Beim informellen Rat von Neapel am 4. und 5. Juli wird nun diese Liste den EU-Verkehrsministern präsentiert. Rat und Parlament müssen dann diesem Kommissionsvorschlag noch zustimmen. Insgesamt hat die EU-Kommission von insgesamt 100 eingereichten Projekten nur 18 als prioritär ausgewählt. Das gesamte Bauvolumen wird auf 235 Mrd Euro geschätzt; jenes in Österreich auf etwa 10,4 Mrd Euro. Die EU übernimmt nach derzeitigem Stand bis zu 10 % der Finanzierung.

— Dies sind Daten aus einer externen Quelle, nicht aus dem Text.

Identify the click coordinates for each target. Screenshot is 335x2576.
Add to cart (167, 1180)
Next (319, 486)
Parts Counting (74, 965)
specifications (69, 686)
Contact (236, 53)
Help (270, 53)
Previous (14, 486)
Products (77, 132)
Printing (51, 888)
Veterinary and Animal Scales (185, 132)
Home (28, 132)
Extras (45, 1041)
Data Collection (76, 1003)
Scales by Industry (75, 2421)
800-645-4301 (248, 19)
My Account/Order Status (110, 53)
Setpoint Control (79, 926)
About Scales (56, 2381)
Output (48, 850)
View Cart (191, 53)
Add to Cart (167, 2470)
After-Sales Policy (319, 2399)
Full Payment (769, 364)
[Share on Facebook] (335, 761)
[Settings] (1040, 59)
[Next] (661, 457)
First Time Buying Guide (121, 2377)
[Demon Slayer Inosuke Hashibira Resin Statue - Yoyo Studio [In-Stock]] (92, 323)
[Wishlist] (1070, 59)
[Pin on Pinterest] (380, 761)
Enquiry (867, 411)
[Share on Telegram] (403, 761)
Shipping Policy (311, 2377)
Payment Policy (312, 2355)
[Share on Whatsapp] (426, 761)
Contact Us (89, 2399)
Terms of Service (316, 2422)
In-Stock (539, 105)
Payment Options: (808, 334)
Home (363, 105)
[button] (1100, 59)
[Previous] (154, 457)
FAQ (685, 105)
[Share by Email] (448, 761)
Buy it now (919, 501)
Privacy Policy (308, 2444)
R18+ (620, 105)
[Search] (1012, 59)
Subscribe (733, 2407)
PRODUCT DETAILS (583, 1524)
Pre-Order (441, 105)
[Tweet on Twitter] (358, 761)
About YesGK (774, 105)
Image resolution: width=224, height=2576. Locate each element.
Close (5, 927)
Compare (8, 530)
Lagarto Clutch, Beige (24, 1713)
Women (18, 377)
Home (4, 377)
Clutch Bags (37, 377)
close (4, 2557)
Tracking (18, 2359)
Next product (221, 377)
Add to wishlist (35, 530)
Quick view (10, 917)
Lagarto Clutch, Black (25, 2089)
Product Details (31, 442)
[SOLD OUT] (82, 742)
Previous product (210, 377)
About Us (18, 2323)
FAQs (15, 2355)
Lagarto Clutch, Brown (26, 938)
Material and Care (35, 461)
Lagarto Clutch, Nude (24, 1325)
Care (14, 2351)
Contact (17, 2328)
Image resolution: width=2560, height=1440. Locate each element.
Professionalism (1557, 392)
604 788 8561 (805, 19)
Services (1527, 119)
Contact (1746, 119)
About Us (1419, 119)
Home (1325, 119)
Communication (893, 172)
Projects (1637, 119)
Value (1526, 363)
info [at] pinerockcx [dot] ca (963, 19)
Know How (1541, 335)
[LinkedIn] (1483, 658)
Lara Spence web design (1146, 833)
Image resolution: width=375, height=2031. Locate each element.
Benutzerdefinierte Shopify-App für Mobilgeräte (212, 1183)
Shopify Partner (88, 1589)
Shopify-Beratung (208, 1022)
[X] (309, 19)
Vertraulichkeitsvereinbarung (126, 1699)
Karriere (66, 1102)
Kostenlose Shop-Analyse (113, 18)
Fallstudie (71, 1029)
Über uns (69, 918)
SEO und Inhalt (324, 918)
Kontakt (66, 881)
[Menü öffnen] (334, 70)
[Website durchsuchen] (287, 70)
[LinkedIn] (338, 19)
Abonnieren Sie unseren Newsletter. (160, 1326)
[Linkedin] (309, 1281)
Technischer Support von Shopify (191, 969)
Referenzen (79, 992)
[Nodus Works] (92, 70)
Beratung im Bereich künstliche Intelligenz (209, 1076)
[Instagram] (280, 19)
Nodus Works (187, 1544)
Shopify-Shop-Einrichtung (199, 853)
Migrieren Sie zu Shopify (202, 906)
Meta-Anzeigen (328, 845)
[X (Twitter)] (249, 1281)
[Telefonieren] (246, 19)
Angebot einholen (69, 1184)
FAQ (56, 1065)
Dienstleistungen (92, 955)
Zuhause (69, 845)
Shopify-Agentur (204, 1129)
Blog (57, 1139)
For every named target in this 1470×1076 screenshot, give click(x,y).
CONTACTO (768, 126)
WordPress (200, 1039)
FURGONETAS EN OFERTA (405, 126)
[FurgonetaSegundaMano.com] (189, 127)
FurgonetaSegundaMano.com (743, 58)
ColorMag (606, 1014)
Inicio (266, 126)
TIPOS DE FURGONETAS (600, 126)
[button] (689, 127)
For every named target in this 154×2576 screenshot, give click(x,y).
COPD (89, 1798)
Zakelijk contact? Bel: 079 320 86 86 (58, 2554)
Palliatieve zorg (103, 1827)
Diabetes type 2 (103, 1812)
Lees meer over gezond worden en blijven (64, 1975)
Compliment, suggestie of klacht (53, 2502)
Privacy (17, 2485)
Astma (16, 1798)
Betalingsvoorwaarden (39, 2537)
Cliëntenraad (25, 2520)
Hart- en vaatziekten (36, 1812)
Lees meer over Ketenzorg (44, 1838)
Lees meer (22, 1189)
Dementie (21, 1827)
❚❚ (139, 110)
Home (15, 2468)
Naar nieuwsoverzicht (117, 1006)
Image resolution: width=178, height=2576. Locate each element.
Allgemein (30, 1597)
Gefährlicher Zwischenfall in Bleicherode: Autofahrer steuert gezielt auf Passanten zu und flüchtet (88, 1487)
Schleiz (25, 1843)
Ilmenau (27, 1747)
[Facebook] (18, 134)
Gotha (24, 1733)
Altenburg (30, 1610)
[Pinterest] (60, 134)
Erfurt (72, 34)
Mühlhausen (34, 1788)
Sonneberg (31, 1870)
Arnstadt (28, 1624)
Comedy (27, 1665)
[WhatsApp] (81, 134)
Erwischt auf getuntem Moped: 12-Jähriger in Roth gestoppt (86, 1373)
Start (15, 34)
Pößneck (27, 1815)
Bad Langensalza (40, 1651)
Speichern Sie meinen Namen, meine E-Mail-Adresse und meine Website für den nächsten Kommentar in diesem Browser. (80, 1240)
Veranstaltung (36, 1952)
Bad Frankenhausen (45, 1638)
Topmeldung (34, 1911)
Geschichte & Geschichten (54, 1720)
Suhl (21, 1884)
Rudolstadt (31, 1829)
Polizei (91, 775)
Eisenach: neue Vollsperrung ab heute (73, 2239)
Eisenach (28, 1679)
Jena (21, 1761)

Größtes Projekt auf heimischen Boden ist der Westbahnausbau bis 2012. Erwartungsgemäß gefördert wird auch der Brennerbasistunnel bis 2015. Ebenfalls bis 2015 soll die Strecke Wien - Ödenburg als Teil der Verbindung Sofia - Budapest - Wien - Prag - Nürnberg finanziell unterstützt werden. Die Erweiterung und die Beseitigung von Engpässen auf der Verbindung Rhein - Main - Donau sollen ebenfalls bis 2015 abgeschlossen und von der EU gefördert werden.

"Der Aufbau geeigneter Verkehrsinfrastrukturen ist der Schlüssel zum Erfolg des Binnenmarktes und auch der Wettbewerbsfähigkeit der um die Kandidatenländer erweiterten Europäischen Union. Geeignete Verkehrsinfrastrukturen ziehen auch Investoren in die Europäische Union und fördern dadurch die dynamische Weiterentwicklung der EU", stellte Bollmann abschließend fest. (Ne)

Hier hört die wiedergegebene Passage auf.